Job: Put every line of the records below into a numbered list, skipping any blank lines.

[Records of locating words and elements]
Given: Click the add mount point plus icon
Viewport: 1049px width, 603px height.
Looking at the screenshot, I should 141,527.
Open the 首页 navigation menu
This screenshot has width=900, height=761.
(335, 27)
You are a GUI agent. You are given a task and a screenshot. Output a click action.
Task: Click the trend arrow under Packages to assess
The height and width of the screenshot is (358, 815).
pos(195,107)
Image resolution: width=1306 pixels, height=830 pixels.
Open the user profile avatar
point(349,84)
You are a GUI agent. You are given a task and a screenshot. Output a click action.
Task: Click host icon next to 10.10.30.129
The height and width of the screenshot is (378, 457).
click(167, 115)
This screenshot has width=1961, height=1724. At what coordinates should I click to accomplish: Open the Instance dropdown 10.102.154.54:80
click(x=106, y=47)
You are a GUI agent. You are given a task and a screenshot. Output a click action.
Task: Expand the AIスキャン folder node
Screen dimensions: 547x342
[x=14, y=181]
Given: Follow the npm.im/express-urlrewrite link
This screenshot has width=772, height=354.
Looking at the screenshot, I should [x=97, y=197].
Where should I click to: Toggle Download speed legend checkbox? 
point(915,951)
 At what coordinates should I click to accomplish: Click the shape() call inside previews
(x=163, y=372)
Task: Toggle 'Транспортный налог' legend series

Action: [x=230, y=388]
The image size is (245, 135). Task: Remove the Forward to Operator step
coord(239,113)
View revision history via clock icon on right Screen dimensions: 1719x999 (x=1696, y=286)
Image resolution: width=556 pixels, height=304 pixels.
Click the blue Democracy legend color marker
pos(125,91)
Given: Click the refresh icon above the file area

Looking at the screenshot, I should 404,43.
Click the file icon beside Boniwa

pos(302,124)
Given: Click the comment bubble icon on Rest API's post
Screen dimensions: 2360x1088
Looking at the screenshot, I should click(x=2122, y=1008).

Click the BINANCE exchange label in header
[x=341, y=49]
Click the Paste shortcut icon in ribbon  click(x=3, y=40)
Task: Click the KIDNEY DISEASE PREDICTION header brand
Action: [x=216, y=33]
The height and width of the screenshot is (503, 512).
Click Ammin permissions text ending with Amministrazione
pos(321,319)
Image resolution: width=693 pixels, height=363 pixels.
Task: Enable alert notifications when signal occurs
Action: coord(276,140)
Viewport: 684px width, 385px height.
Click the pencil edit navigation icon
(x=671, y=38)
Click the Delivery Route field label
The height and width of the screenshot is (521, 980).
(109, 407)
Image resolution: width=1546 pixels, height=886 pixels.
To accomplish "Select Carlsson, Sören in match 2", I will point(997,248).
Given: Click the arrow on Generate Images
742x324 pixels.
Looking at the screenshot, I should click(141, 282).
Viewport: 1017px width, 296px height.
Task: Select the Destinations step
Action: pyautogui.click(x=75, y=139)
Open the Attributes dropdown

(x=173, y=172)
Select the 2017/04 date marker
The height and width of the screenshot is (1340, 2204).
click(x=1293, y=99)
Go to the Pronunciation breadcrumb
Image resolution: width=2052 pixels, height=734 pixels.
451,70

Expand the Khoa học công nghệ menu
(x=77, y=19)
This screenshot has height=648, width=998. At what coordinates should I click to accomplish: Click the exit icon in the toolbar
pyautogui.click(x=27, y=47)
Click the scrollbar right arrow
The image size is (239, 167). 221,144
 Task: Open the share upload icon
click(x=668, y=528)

Task output:
1. Given: Click the add mount point plus icon
2. Viewport: 1049px width, 603px height.
3. Looking at the screenshot, I should 141,527.
4. Open the 首页 navigation menu
5. This screenshot has width=900, height=761.
6. (335, 27)
7. You are a GUI agent. You are given a task and a screenshot. Output a click action.
8. Task: Click the trend arrow under Packages to assess
9. The height and width of the screenshot is (358, 815).
10. pos(195,107)
11. Image resolution: width=1306 pixels, height=830 pixels.
12. Open the user profile avatar
13. point(349,84)
14. You are a GUI agent. You are given a task and a screenshot. Output a click action.
15. Task: Click host icon next to 10.10.30.129
16. The height and width of the screenshot is (378, 457).
17. click(167, 115)
18. This screenshot has width=1961, height=1724. At what coordinates should I click to accomplish: Open the Instance dropdown 10.102.154.54:80
19. click(x=106, y=47)
20. You are a GUI agent. You are given a task and a screenshot. Output a click action.
21. Task: Expand the AIスキャン folder node
22. Screen dimensions: 547x342
23. [x=14, y=181]
24. Given: Follow the npm.im/express-urlrewrite link
25. This screenshot has width=772, height=354.
26. Looking at the screenshot, I should [x=97, y=197].
27. Where should I click to: Toggle Download speed legend checkbox? 
28. point(915,951)
29.  At what coordinates should I click to accomplish: Click the shape() call inside previews
30. (x=163, y=372)
31. Task: Toggle 'Транспортный налог' legend series
32. Action: [x=230, y=388]
33. The image size is (245, 135). Task: Remove the Forward to Operator step
34. coord(239,113)
35. View revision history via clock icon on right Screen dimensions: 1719x999 (x=1696, y=286)
36. Image resolution: width=556 pixels, height=304 pixels.
37. Click the blue Democracy legend color marker
38. pos(125,91)
39. Given: Click the refresh icon above the file area
40. Looking at the screenshot, I should 404,43.
41. Click the file icon beside Boniwa
42. pos(302,124)
43. Given: Click the comment bubble icon on Rest API's post
44. Screen dimensions: 2360x1088
45. Looking at the screenshot, I should click(x=2122, y=1008).
46. Click the BINANCE exchange label in header
47. [x=341, y=49]
48. Click the Paste shortcut icon in ribbon  click(x=3, y=40)
49. Task: Click the KIDNEY DISEASE PREDICTION header brand
50. Action: [x=216, y=33]
51. The height and width of the screenshot is (503, 512).
52. Click Ammin permissions text ending with Amministrazione
53. pos(321,319)
54. Image resolution: width=693 pixels, height=363 pixels.
55. Task: Enable alert notifications when signal occurs
56. Action: coord(276,140)
57. Viewport: 684px width, 385px height.
58. Click the pencil edit navigation icon
59. (x=671, y=38)
60. Click the Delivery Route field label
61. The height and width of the screenshot is (521, 980).
62. (109, 407)
63. Image resolution: width=1546 pixels, height=886 pixels.
64. To accomplish "Select Carlsson, Sören in match 2", I will point(997,248).
65. Given: Click the arrow on Generate Images
66. 742x324 pixels.
67. Looking at the screenshot, I should click(141, 282).
68. Viewport: 1017px width, 296px height.
69. Task: Select the Destinations step
70. Action: pyautogui.click(x=75, y=139)
71. Open the Attributes dropdown
72. (x=173, y=172)
73. Select the 2017/04 date marker
74. The height and width of the screenshot is (1340, 2204).
75. click(x=1293, y=99)
76. Go to the Pronunciation breadcrumb
77. Image resolution: width=2052 pixels, height=734 pixels.
78. 451,70
79. Expand the Khoa học công nghệ menu
80. (x=77, y=19)
81. This screenshot has height=648, width=998. At what coordinates should I click to accomplish: Click the exit icon in the toolbar
82. pyautogui.click(x=27, y=47)
83. Click the scrollbar right arrow
84. The image size is (239, 167). 221,144
85.  Task: Open the share upload icon
86. click(x=668, y=528)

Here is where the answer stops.